## TASK SET
(A) Retype the passage on hair word for word, starting with "Hair was superficial" and going on through "it was uniform.".
(B) Answer these questions using the passage on hair:
(i) In which country did the narrator grow up?
(ii) Who took the narrator to get a first "pack and gel"?
(iii) How often, according to the passage on hair, did a new episode of the hairdressing ritual occur?
(C) Condense the paragraph of the passage on hair that begins "When I was old enough to get my first set of hair extensions" into a bulleted list, keeping its main facts.

Hair was superficial – I didn’t think about it deeply enough for it to have anything to do with self-care. It was something that was done to me and decided for me. As a girl child growing up in Nigeria, in a middle-class family, having your hair done was a requirement rather than a luxury. Loose hair meant untidy hair and untidy hair was criminal. At the primary school I went to, among polished black shoes and crisply ironed uniform, it was a requirement for girls, at all times and under all circumstances, to have their hair plaited into cornrows or Calabar braids. The only freedom I had was choosing between intricately named styles; all-back or patewo, suuku or two-step. Oftentimes on special occasions like graduations or prize-giving ceremonies the school would put out a formal request for all the girls to synchronise their hairstyles. My hair wasn’t mine, it was uniform.
When I was old enough to get my first set of hair extensions, I did. I remember my grandma taking me to get my first ‘pack and gel’ – a slicked down ponytail with a synthetic hair piece attached tightly to it with a needle and thread. I was about eight-years-old, and this particular ‘pack and gel’ hung all the way down past my back. With this hair I was Beyoncé and Rihanna combined – I would walk around my grandma’s house flicking my head side to side making sure that my ponytail swung as I walked and that everyone saw it. Hair styling was just as much a punishment as it was a reward. Combs were torture instruments and hairdressers might as well have been executioners. The sight of little girls writhing and blubbering under the hands of unperturbed hairdressers would look like an act of abuse to anyone unfamiliar with the rituals of black hairdressing. As part of this ritual the hairdresser would cock my neck back and forth, I would cry loudly, my mum would threaten to shave my hair off if I continued, at which I would immediately pack it in – new episode every three to six weeks.

## Saved data entries

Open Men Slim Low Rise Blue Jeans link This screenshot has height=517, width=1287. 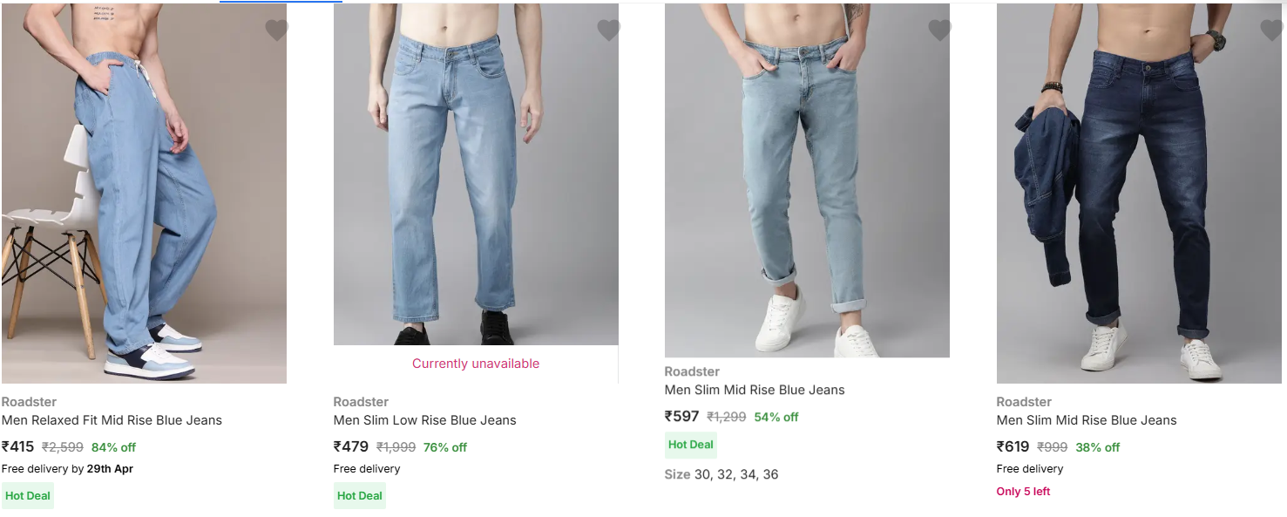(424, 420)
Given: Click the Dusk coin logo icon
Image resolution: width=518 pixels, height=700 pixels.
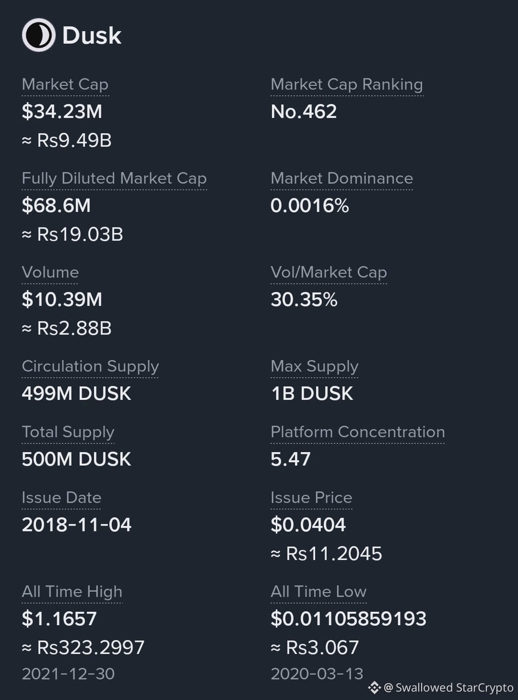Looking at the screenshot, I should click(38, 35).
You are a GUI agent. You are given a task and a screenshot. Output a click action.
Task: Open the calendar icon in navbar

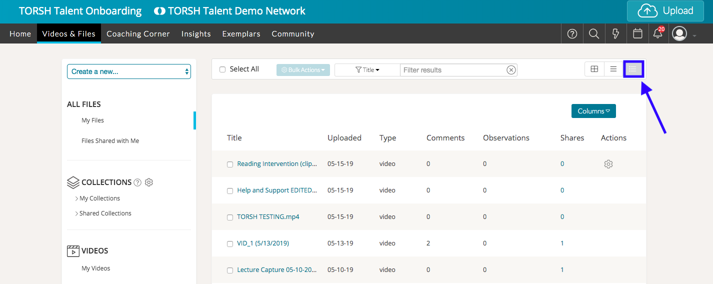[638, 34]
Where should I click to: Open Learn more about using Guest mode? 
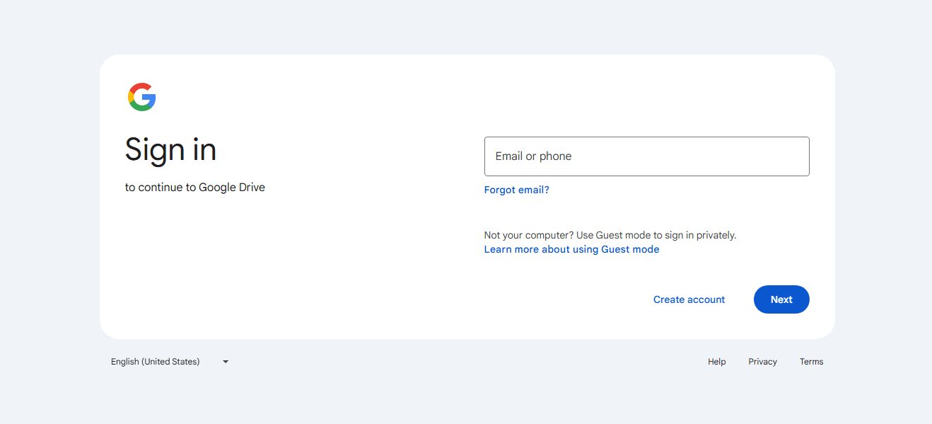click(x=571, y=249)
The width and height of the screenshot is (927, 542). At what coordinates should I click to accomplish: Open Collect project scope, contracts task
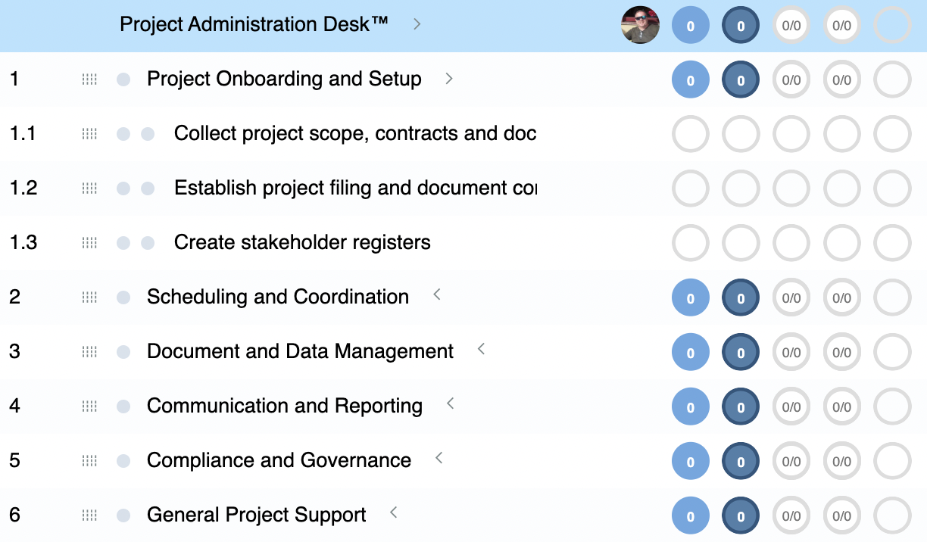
...
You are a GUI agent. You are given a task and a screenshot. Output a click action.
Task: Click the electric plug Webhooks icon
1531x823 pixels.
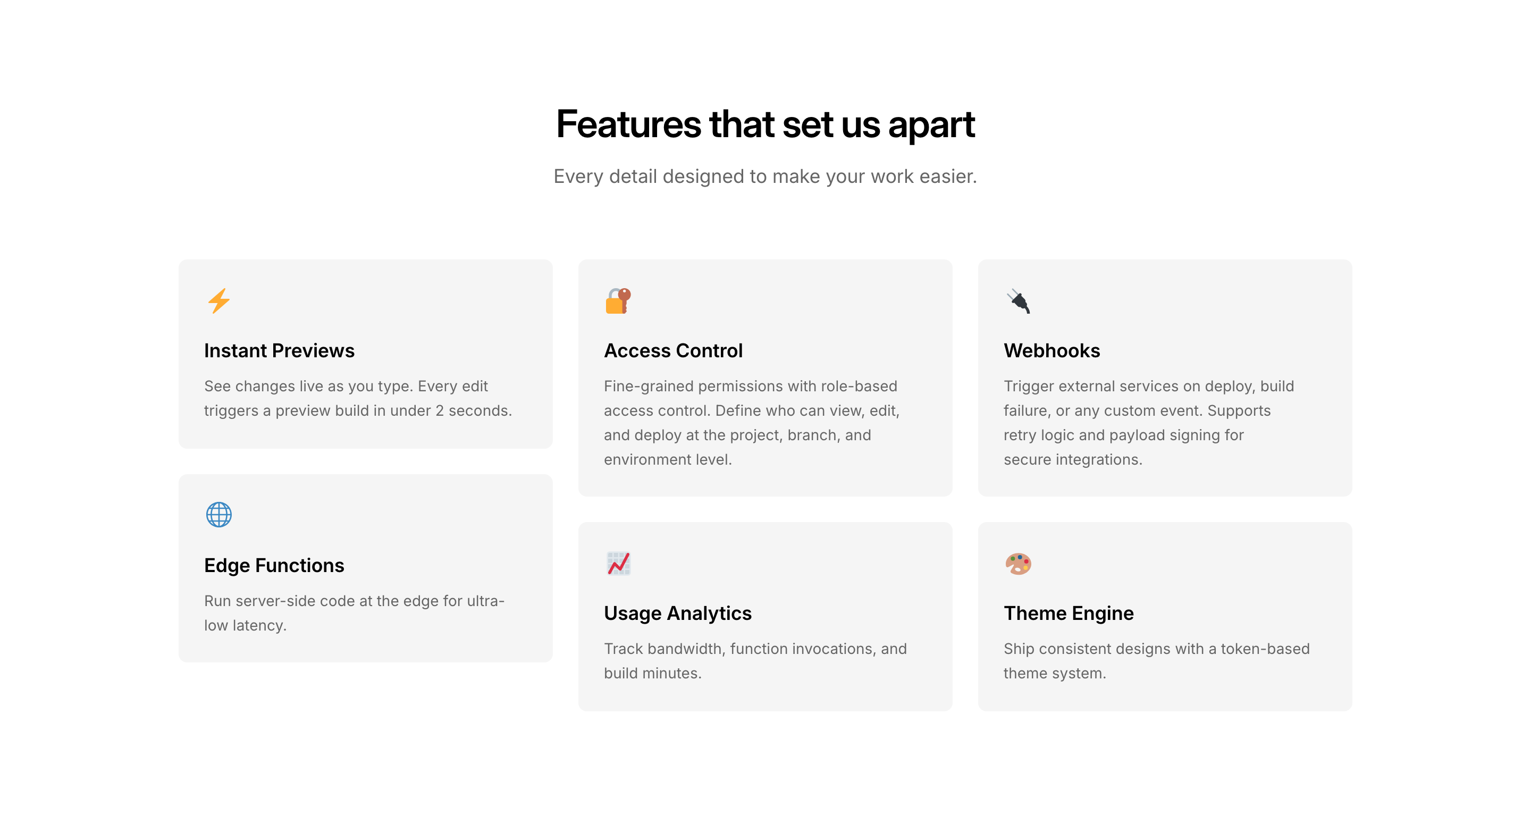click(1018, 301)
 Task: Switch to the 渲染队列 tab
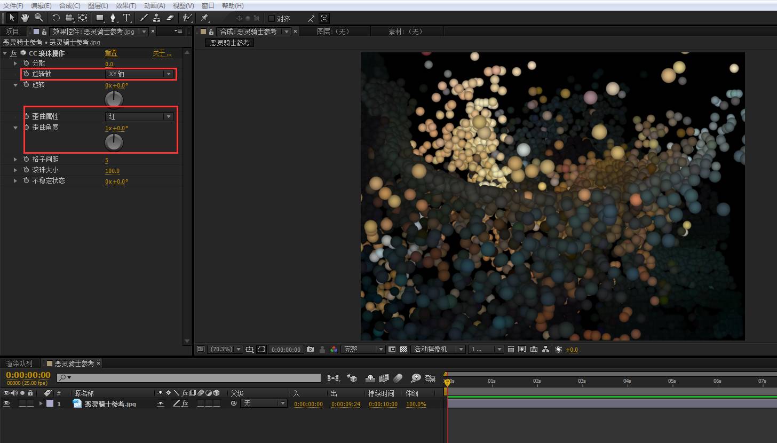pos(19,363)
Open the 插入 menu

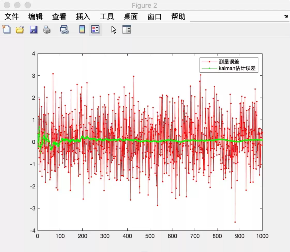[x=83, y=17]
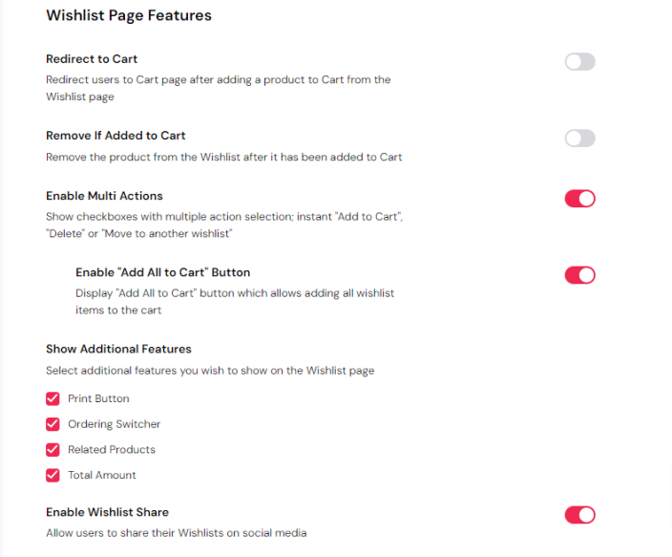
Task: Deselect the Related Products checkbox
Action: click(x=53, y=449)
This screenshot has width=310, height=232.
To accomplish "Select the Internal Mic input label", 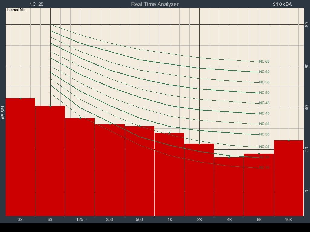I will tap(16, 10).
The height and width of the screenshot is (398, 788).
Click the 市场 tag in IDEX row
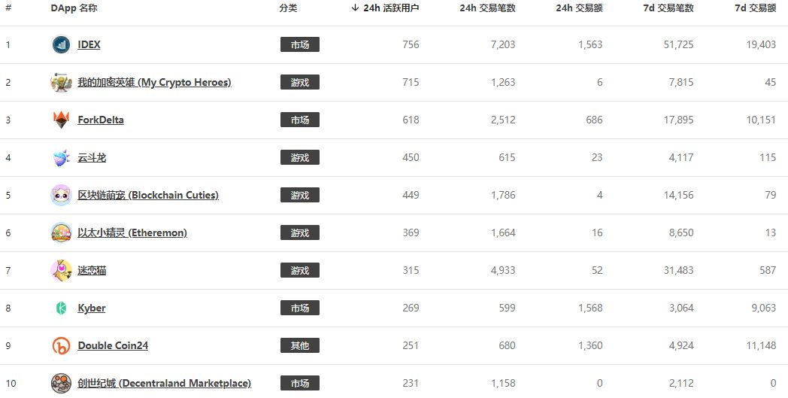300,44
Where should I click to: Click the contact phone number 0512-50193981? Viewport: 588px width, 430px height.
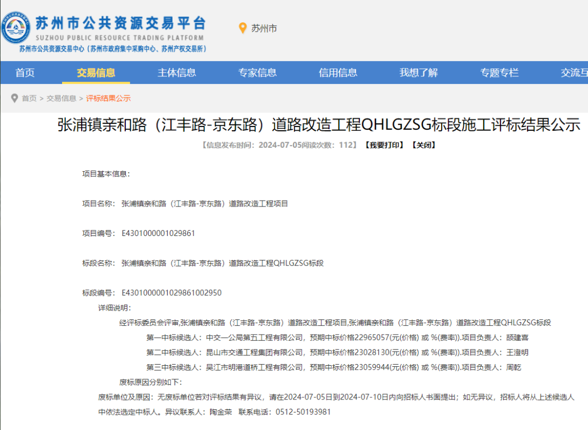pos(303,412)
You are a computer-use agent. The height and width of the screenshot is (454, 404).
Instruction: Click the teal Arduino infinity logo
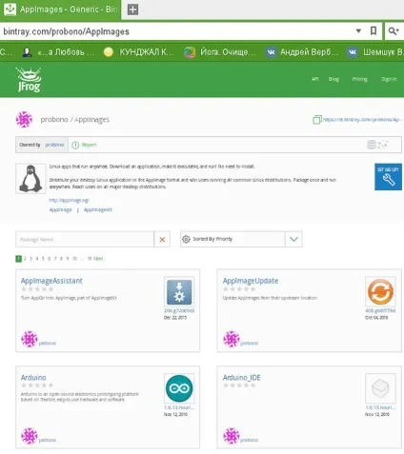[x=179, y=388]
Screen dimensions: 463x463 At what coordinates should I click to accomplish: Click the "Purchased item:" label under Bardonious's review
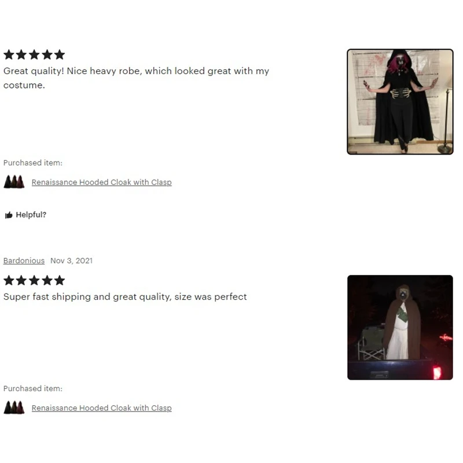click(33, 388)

## ANSWERS BELOW
(A)
Hair was superficial – I didn’t think about it deeply enough for it to have anything to do with self-care. It was something that was done to me and decided for me. As a girl child growing up in Nigeria, in a middle-class family, having your hair done was a requirement rather than a luxury. Loose hair meant untidy hair and untidy hair was criminal. At the primary school I went to, among polished black shoes and crisply ironed uniform, it was a requirement for girls, at all times and under all circumstances, to have their hair plaited into cornrows or Calabar braids. The only freedom I had was choosing between intricately named styles; all-back or patewo, suuku or two-step. Oftentimes on special occasions like graduations or prize-giving ceremonies the school would put out a formal request for all the girls to synchronise their hairstyles. My hair wasn’t mine, it was uniform.

(B)
(i) Nigeria.
(ii) The narrator's grandma.
(iii) Every three to six weeks.

(C)
- At about eight years old, I got my first hair extensions when my grandma took me to get a "pack and gel." This was a slicked-down ponytail with a synthetic hair piece attached by needle and thread. It hung down past my back.
- With it, I felt like Beyoncé and Rihanna combined. I flicked my head around my grandma's house so that everyone saw the ponytail swing.
- Hair styling was as much a punishment as a reward. Combs were like torture instruments, and hairdressers were like executioners.
- To anyone unfamiliar with the rituals of black hairdressing, little girls writhing and crying under unperturbed hairdressers would look like abuse.
- In the ritual, the hairdresser cocked my neck back and forth, and I cried loudly. My mum then threatened to shave my hair off, and I stopped immediately. This was repeated every three to six weeks.